The input —
******

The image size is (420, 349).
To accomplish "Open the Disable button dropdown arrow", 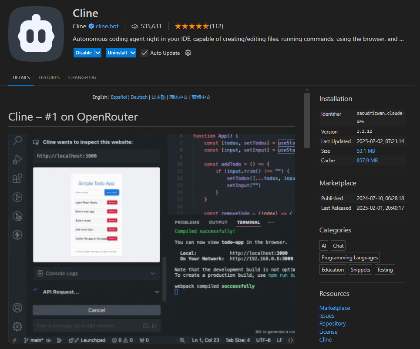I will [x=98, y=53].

******

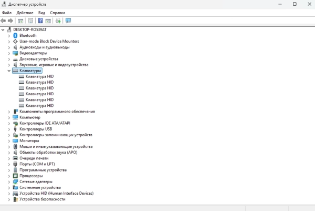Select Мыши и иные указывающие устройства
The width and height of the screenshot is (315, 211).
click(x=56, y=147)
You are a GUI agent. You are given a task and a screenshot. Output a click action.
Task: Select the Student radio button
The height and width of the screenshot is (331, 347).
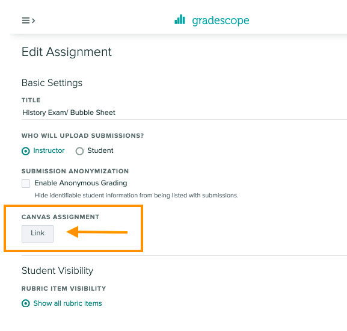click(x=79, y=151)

******

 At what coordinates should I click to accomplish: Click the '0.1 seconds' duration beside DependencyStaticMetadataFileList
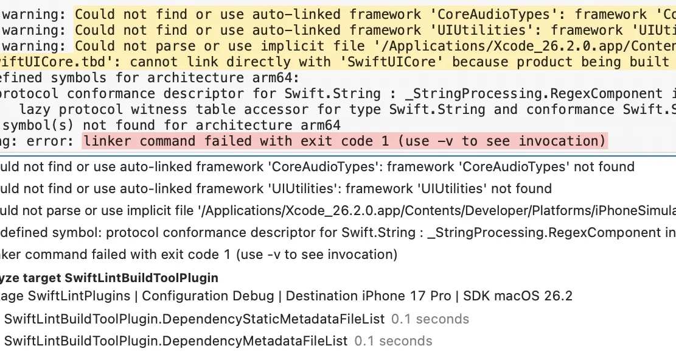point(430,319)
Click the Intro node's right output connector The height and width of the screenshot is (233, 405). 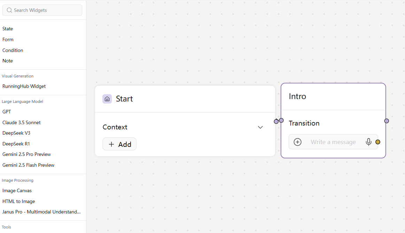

******

What you are asked to do —
Repeat, without pictures, exactly the lines of the data above from the one containing "At what coordinates" through the one containing "Click the Intro", including both and adding nothing.

Exercise solution —
 At what coordinates should I click to accomplish: Click the '0.1 seconds' duration beside DependencyStaticMetadataFileList
point(430,319)
Click the Intro node's right output connector The height and width of the screenshot is (233, 405). 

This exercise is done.